The research involved 40,000 people across 13 international studies on six continents — North and South America, Europe, Africa, Asia and Australia — that were part of the Cohort Studies of Memory in an International Consortium, or COSMIC.

“We found that sharing a home with one or more person(s) and weekly community group engagement had the most robust results across studies, indicating these factors are fundamental components in the link with less cognitive decline,” Henry Brodaty, study co-author and co-director of the center, said in a statement.  

Social support, relationships satisfaction and the existence of a confidante were found not to have a significant effect on cognition levels.
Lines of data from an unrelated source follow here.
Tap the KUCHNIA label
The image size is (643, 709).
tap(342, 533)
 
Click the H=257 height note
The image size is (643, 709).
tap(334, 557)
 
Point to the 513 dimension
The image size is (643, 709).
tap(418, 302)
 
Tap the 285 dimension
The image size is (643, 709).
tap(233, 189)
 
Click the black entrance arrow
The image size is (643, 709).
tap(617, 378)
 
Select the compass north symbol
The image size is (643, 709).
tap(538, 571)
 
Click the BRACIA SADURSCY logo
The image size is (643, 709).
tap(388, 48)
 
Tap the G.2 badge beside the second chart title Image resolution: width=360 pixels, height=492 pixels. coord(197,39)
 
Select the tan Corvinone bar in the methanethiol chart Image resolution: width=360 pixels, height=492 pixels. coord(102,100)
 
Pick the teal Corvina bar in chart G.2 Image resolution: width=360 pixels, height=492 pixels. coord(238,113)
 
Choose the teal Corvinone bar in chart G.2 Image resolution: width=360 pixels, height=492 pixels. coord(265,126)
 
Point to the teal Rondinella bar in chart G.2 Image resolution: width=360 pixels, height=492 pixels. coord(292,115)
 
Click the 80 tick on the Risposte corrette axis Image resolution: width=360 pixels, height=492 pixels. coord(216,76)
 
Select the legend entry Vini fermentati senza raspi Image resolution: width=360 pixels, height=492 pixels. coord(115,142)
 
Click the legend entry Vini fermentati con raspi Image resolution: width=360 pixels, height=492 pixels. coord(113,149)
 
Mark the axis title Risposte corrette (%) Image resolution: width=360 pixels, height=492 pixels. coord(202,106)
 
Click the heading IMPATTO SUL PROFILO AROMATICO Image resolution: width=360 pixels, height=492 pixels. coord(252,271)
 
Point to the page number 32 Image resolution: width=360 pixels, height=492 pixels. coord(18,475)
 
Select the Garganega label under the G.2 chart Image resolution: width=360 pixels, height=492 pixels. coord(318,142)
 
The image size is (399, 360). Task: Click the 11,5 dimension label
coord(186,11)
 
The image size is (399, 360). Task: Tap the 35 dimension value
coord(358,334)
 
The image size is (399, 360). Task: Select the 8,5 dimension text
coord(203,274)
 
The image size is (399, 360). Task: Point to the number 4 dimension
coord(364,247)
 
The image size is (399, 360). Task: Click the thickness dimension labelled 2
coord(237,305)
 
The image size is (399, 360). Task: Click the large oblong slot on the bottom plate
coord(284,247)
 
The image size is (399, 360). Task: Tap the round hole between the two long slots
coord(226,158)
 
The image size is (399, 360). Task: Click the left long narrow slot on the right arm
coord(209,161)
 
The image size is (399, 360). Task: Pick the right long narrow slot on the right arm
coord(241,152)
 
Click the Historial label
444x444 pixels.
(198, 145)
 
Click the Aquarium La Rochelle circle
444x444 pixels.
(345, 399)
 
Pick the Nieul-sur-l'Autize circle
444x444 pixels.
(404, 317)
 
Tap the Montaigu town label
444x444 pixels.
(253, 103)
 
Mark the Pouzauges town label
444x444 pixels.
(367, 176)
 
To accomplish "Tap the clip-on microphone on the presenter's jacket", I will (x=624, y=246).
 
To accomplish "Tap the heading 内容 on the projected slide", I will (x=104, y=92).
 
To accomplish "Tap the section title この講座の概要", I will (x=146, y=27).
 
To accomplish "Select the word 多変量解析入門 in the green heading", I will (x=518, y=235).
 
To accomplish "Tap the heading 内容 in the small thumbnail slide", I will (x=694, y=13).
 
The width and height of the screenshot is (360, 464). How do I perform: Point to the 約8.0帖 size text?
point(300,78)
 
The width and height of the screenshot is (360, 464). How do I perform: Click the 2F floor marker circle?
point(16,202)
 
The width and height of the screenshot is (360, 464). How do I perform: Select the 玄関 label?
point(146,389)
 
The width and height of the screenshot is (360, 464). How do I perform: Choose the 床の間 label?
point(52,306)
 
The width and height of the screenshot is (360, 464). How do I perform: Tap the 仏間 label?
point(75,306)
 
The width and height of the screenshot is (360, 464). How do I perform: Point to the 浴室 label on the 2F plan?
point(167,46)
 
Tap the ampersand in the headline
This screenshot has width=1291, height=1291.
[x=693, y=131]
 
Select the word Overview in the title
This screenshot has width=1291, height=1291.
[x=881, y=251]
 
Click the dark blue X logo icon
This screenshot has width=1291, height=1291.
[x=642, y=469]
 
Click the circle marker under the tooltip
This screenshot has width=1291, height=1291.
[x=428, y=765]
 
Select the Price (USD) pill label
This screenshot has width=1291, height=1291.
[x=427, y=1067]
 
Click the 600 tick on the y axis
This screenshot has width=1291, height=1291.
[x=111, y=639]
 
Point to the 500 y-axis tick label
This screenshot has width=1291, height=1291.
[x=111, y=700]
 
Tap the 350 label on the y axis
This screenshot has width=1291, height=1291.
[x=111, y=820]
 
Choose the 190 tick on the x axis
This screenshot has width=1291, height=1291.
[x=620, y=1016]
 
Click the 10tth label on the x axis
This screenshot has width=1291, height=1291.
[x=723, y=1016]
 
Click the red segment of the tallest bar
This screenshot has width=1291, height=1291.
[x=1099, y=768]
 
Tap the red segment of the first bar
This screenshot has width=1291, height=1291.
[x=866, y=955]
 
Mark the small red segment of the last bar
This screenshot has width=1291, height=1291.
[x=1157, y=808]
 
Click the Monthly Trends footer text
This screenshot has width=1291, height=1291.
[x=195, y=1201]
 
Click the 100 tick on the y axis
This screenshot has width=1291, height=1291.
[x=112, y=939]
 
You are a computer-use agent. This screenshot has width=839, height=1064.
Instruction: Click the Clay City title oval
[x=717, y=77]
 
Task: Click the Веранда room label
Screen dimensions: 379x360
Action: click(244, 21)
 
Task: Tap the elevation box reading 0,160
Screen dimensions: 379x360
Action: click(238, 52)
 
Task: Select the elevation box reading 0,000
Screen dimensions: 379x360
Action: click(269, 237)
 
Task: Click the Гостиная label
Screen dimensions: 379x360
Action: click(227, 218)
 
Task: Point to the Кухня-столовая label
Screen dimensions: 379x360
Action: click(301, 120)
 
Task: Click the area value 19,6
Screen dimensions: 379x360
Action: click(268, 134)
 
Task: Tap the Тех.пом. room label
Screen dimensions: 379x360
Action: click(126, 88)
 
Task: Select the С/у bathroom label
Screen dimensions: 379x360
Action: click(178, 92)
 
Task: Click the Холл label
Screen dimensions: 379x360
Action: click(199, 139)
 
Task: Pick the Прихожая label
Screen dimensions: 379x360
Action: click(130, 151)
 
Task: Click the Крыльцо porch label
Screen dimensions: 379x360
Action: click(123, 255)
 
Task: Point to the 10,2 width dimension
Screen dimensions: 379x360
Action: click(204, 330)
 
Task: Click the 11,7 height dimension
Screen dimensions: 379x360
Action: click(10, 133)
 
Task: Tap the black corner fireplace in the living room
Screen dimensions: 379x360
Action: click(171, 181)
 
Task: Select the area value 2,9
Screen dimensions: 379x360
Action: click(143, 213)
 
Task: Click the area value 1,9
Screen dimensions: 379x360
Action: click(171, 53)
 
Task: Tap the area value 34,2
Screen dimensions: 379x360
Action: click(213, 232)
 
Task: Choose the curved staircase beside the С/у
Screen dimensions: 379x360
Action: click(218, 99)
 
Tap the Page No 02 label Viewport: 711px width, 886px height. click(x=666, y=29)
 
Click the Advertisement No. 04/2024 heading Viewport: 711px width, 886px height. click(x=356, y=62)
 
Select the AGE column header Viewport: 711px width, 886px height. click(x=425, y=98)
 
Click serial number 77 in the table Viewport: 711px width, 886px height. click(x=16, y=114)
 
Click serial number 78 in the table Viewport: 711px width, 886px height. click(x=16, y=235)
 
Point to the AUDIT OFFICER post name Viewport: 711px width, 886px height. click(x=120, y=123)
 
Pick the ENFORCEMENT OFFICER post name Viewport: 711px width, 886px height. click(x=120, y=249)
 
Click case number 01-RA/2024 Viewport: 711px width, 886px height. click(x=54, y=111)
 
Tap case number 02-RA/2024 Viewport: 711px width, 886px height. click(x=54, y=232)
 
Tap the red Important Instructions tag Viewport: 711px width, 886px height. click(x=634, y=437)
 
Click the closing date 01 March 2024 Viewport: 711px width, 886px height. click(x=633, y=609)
Perminder Sachdev, COSMIC Consortium lead professor, said that “having researchers of brain aging from around the world come together in this collaboration to determine what factors of social connection are common for memory decline will have significant impact on policy change for the future of Alzheimer’s disease and other dementias.”

The study was published recently in The Lancet Healthy Longevity and was supported by an EU Joint Programme-Neurodegenerative Disease Research grant funded by the National Health and Medical Research Council Australia and the US National Institute on Aging.